Hello,
I have implemented the Bucket Iterator using the DataLoader as done in the torchtext legacy migration guide.
However, this implementation results in the bucket DataLoader expiring after the first epoch. The only way I’ve been able to overcome this is by instantiating a new DataLoader inside the for loop going over the epochs.
Why is this DataLoader not resetting like it usually should?
Below is a snippet of my code for reference.
dataset = EnFRDataset() #map_style Dataset, each sample is a pair of english-french sentences
splits = [int(0.8*len(dataset))+2, int(0.1*len(dataset)), int(0.1*len(dataset))]
train, val, test = random_split(dataset, splits, generator=torch.Generator().manual_seed(41))
def collate_batch(batch):
src_list, trg_list = [], []
for data in batch:
src_list.append(data[0])
trg_list.append(data[1])
src = pad_sequence(src_list, padding_value=dataset.en_vocab['<PAD>'], batch_first=True)

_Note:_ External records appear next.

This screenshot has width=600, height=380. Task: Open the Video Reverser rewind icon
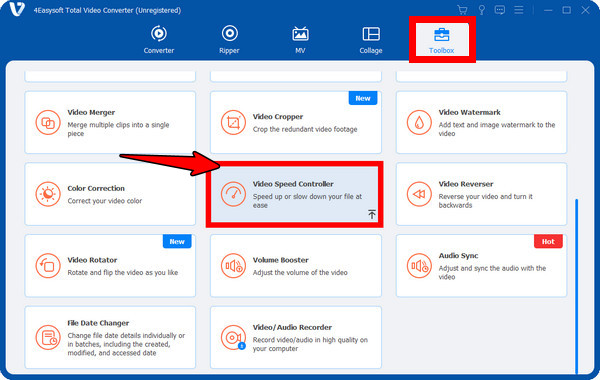[x=419, y=194]
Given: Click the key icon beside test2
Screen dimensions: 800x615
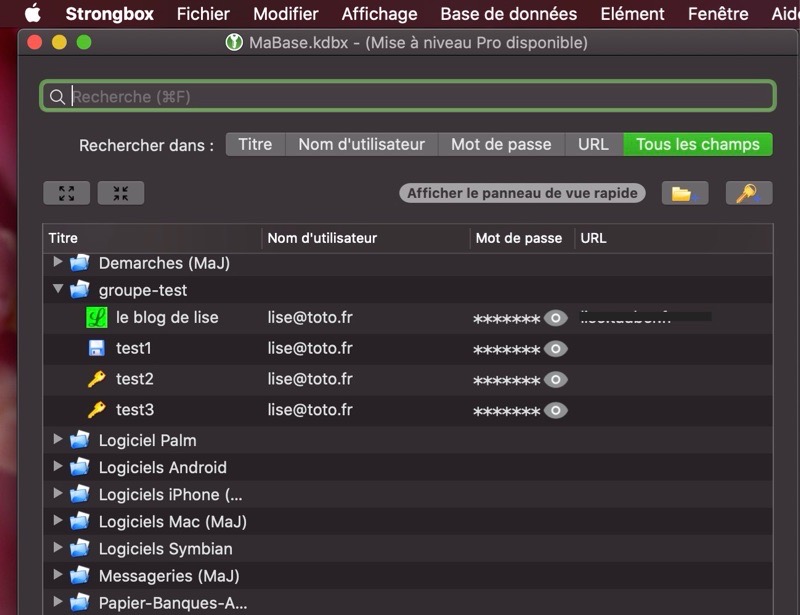Looking at the screenshot, I should point(97,380).
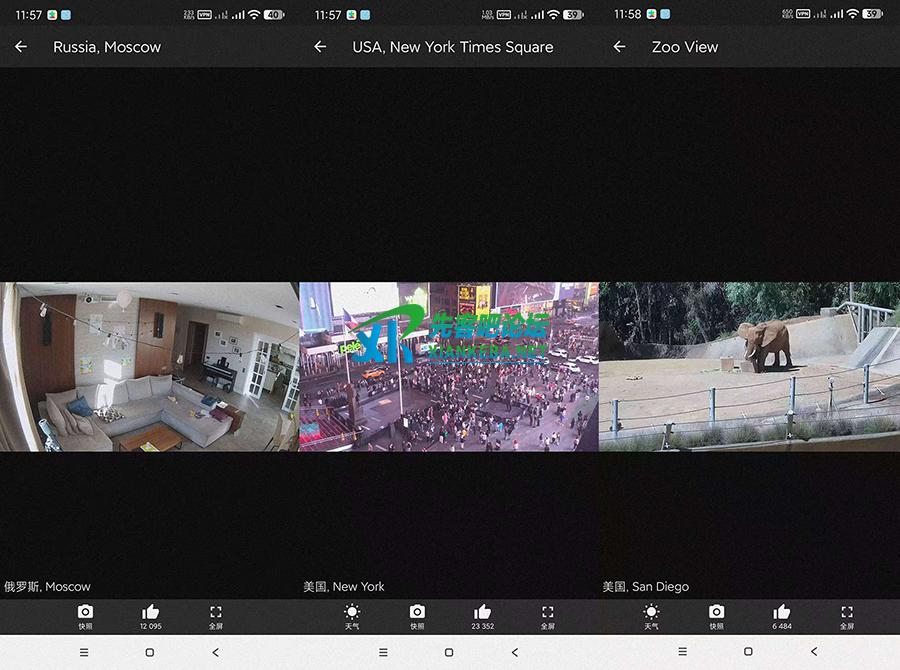Take a snapshot of the Moscow camera
900x670 pixels.
click(86, 615)
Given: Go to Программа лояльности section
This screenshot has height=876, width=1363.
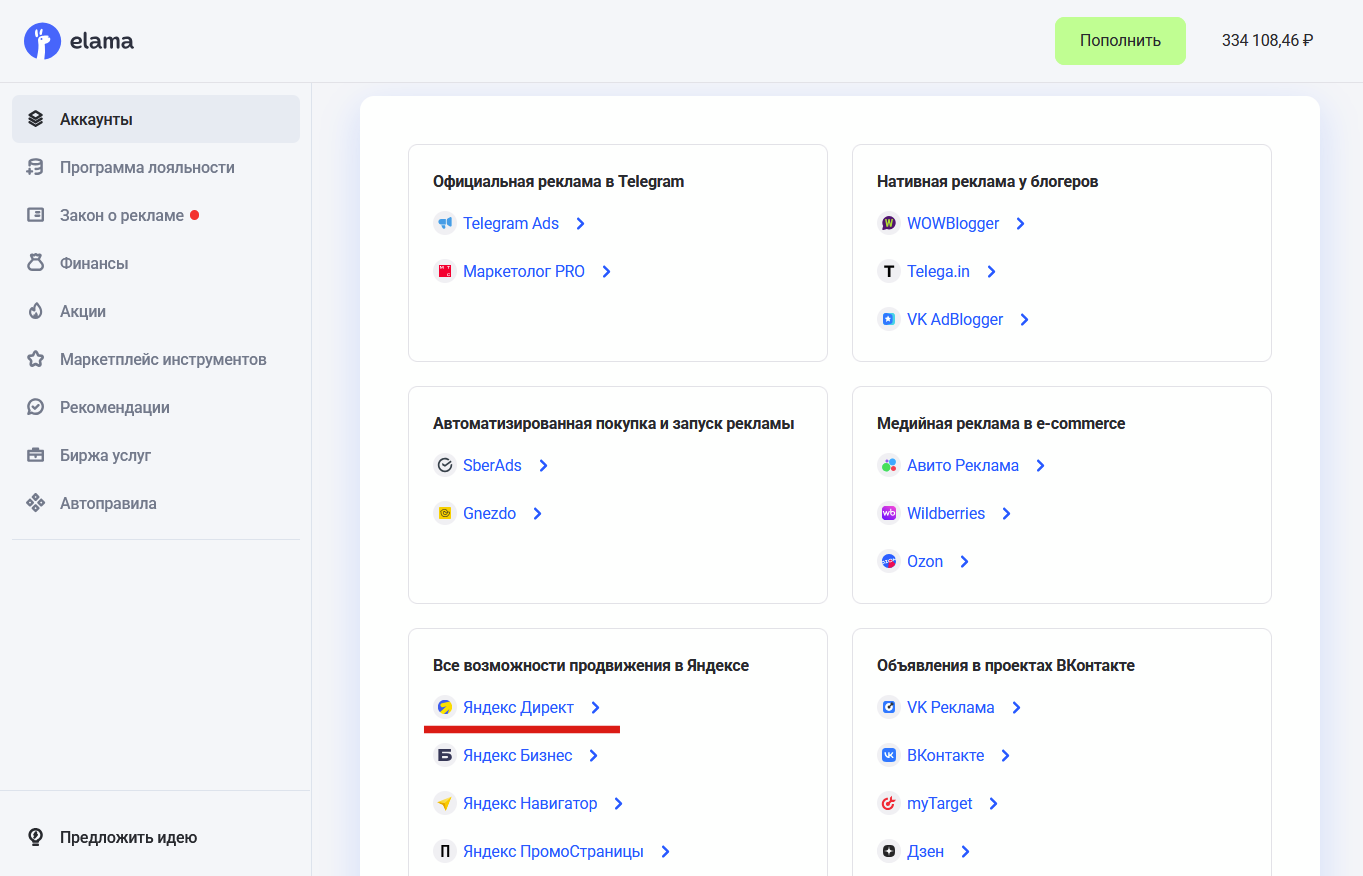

trg = pad_sequence(trg_list, padding_value=dataset.fr_vocab['<PAD>'], batch_first=True)
return src, trg
def batch_sampler(subset):
indices = [(i, len(data[0])) for i, data in enumerate(subset)]
random.shuffle(indices)
pooled_indices = []
# create pool of indices with similar lengths
for i in range(0, len(indices), batch_size * 100):
pooled_indices.extend(sorted(indices[i:i + batch_size * 100], key=lambda x: x[1]))
pooled_indices = [x[0] for x in pooled_indices]
# yield indices for current batch
for i in range(0, len(pooled_indices), batch_size):
yield pooled_indices[i:i + batch_size]
batch_size = 10
for epoch in range(5):
#without this line the Dataloader will expire after the first epoch
bucket_dataloader = DataLoader(train, batch_sampler=batch_sampler(train), collate_fn=collate_batch)
for _, (X, y) in enumerate(bucket_dataloader):
#train model
This issue was also raised in another post that was doing the same thing but never got a response.
Thanks.